And I’m sure you will love it more and more as it continues ^^
August 4th, 2007 at 7:54 pm
yeah I liked the show a lot too ^^.
but didn’t bother to buy it and watched it on youtube.
the whole thing is kinda sad and depressing at times but there’re still many positive points made by the characters. (like the monkey-like-optimistic characteristic of Renton +.+)
The romance b/t Holland and Talho is definitely a touching one as well as that b/t Renton and Eureka.
Ya, like what SbebiWan said, you for sure will not be disappointed by the later episodes.
August 6th, 2007 at 11:18 am
So far each set of episodes I watch makes me enjoy the show even more.

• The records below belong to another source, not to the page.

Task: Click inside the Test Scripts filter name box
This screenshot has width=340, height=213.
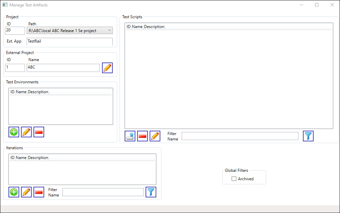Action: point(240,136)
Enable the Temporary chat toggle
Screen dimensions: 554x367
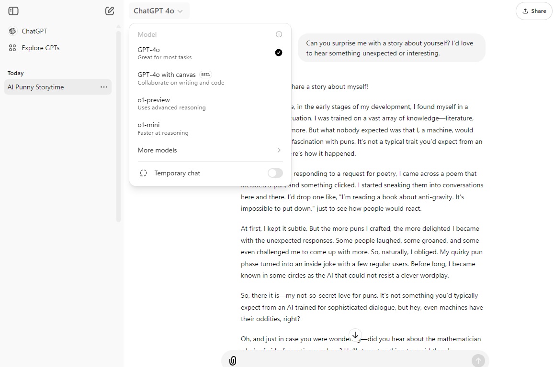click(x=275, y=173)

August 11th, 2007 at 10:20 pm
Eureka Seven has like 3 developing relationships. All 3 are charming. I won’t spoil much, but this show is all about the relationships and character development more so than the Coralian story. Eureka Seven’s story *are* the characters, IMO.
August 12th, 2007 at 12:38 pm
I’m also interested to see if they do something with the Dewey/Holland parallel. They’re both reading the same book and kind of have the same goal, just a way different means of achieving to their endpoint. It’s just another one of those things where I’m looking to see how it works out.
August 28th, 2007 at 3:58 am
i just started watching Eureka Seven recently and I am hooked. I am not that far into the anime yet but I am sure I won’t be disappointed
August 29th, 2007 at 11:45 am
I think it gets better and better with each set of episodes. Glad you’re digging it so far.